__Input data__.
= Beginning of Section =
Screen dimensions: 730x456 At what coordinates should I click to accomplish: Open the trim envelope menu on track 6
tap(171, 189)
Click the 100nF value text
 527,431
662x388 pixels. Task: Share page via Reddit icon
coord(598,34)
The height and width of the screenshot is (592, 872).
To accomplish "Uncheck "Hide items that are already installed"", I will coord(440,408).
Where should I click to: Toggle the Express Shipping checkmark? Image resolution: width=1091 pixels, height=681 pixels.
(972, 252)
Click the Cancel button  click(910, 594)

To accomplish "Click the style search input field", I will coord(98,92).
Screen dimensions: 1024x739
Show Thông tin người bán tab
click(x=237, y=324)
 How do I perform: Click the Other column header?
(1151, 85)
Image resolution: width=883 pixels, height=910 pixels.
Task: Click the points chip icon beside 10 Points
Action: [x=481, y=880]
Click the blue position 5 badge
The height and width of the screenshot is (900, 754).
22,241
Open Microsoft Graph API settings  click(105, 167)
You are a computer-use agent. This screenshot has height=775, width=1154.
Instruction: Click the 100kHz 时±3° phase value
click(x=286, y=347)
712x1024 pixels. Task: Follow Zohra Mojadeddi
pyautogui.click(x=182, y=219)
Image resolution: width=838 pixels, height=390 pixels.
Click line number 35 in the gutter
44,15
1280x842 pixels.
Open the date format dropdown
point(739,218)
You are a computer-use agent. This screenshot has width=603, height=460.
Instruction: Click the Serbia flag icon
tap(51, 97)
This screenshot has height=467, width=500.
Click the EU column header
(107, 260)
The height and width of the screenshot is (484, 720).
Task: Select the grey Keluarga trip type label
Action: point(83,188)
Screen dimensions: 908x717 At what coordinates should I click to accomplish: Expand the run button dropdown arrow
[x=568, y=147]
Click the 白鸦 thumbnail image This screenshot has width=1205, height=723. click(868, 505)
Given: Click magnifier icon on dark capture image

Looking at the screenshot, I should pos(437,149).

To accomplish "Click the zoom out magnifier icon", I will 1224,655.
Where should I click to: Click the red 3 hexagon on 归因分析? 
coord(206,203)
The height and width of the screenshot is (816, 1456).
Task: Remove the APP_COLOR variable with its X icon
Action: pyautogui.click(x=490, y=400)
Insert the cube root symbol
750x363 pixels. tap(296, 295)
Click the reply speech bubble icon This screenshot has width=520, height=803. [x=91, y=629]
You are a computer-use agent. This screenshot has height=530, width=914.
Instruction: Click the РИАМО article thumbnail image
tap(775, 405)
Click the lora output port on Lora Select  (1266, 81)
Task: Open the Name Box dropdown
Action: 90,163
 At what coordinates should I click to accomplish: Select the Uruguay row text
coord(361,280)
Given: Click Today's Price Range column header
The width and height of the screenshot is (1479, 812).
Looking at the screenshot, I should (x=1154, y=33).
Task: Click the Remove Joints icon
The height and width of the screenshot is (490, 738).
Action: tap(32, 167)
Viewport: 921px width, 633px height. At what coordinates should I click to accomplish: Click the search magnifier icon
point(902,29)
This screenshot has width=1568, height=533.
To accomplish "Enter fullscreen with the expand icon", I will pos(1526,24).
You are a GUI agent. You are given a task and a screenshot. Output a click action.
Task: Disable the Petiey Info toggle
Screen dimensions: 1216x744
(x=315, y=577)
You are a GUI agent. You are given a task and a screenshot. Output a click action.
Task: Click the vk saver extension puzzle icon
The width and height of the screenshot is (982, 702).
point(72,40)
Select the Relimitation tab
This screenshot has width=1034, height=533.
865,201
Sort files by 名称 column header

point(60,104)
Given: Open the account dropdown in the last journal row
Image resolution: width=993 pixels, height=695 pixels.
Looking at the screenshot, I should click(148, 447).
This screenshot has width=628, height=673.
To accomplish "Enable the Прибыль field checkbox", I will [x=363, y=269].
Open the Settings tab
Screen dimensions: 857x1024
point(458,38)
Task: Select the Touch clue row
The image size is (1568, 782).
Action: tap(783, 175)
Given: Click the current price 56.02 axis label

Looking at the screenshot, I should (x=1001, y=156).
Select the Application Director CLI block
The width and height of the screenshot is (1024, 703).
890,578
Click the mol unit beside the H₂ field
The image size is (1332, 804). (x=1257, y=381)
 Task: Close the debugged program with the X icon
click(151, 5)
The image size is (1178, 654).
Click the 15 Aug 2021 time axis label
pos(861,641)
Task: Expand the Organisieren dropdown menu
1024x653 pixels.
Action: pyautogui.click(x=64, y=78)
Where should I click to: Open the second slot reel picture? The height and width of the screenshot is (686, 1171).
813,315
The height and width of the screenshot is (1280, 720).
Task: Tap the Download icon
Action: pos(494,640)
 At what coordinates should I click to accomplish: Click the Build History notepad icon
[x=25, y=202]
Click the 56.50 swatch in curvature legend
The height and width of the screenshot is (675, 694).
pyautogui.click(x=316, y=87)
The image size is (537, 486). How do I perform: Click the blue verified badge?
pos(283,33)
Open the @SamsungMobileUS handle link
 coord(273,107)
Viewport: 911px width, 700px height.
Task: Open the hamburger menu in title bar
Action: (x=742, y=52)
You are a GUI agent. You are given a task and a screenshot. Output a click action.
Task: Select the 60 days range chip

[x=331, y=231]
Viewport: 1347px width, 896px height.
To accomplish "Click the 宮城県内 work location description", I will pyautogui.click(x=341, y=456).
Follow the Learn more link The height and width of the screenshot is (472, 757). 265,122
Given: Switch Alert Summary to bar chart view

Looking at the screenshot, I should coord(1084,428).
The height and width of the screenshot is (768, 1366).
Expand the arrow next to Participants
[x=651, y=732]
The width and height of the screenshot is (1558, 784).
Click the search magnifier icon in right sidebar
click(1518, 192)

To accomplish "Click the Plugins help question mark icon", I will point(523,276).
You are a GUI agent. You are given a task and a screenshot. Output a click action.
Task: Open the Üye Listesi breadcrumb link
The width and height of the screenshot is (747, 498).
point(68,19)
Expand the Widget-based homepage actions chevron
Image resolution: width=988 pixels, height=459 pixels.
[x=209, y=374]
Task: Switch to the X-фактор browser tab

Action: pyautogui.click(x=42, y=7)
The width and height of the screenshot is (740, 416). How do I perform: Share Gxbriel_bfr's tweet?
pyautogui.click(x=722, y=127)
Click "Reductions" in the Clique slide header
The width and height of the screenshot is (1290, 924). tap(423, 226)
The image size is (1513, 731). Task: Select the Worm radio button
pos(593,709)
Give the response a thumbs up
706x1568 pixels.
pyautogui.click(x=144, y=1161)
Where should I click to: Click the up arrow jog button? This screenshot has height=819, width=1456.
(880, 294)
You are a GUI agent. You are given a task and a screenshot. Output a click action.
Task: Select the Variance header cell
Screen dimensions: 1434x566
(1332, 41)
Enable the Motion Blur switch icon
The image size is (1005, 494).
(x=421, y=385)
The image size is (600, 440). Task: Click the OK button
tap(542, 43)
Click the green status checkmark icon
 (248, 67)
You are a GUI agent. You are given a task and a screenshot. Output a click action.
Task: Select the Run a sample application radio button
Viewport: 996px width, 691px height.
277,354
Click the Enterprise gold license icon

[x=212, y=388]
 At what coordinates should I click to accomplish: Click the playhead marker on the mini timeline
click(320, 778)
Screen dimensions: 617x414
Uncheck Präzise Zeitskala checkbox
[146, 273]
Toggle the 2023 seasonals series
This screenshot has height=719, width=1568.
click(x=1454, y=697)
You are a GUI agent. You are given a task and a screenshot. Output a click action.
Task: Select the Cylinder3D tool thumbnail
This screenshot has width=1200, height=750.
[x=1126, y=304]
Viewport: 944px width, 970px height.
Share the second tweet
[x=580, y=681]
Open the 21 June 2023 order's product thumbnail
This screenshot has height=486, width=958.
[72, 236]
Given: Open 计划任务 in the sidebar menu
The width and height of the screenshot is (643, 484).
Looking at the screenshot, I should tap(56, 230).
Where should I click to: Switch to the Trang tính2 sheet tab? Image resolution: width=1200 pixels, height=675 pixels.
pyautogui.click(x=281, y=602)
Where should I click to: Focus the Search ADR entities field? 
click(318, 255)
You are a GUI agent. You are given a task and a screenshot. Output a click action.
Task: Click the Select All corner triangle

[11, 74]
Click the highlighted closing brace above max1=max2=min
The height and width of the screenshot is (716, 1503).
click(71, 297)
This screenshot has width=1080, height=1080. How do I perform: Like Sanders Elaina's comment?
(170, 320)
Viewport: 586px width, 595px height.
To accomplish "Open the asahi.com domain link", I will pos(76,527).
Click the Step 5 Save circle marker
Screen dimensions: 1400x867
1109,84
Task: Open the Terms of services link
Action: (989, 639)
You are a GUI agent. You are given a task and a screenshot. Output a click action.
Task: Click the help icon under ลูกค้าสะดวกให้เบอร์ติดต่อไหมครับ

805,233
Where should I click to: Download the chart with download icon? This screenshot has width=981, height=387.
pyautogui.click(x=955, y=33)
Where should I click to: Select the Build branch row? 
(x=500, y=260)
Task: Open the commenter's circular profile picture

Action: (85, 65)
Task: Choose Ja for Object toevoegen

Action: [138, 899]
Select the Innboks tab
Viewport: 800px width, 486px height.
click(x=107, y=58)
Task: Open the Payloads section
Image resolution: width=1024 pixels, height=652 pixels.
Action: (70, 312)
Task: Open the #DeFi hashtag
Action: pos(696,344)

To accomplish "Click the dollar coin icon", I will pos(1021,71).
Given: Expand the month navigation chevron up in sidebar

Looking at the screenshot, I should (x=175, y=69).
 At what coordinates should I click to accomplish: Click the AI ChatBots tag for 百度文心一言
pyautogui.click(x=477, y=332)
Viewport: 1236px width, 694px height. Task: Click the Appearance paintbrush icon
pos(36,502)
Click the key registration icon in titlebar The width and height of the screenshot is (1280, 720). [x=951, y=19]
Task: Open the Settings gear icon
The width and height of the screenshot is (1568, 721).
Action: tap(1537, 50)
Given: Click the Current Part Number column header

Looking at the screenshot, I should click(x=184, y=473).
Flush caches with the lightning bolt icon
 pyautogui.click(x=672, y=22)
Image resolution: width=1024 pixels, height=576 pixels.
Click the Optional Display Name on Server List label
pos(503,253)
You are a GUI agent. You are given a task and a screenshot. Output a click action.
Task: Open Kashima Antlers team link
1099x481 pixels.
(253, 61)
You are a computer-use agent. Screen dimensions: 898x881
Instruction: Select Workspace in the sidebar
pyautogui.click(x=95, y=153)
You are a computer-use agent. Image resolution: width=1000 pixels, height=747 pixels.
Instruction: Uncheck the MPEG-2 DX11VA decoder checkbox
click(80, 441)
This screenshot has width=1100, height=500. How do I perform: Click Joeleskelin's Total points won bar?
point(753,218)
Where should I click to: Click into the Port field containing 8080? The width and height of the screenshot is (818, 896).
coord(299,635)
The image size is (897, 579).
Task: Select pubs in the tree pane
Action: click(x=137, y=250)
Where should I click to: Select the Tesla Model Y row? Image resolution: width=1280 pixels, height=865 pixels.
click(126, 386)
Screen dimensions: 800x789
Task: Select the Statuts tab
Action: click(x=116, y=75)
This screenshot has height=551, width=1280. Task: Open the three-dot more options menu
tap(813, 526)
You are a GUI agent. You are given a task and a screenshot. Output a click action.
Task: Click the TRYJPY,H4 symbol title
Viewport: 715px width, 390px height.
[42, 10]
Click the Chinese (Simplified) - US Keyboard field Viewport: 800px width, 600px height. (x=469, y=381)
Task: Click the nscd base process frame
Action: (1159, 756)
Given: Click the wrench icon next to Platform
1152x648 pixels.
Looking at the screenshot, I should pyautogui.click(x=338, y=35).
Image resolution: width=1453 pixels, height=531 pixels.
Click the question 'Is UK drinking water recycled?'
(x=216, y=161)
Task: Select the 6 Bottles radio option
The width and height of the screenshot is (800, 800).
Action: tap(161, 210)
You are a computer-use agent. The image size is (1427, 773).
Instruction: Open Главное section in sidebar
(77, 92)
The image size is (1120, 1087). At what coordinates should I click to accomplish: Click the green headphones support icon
= End of Section =
__Directions for this task__.
Where a line of the data above includes the string "computer", pull it out.

__Reply to the exercise__.
You are a computer-use agent. This screenshot has height=775, width=1154.
You are a computer-use agent. This screenshot has width=603, height=460.
You are a computer-use agent. This screenshot has height=530, width=914.
You are a computer-use agent. Screen dimensions: 898x881
You are a computer-use agent. Image resolution: width=1000 pixels, height=747 pixels.
You are a computer-use agent. The image size is (1427, 773).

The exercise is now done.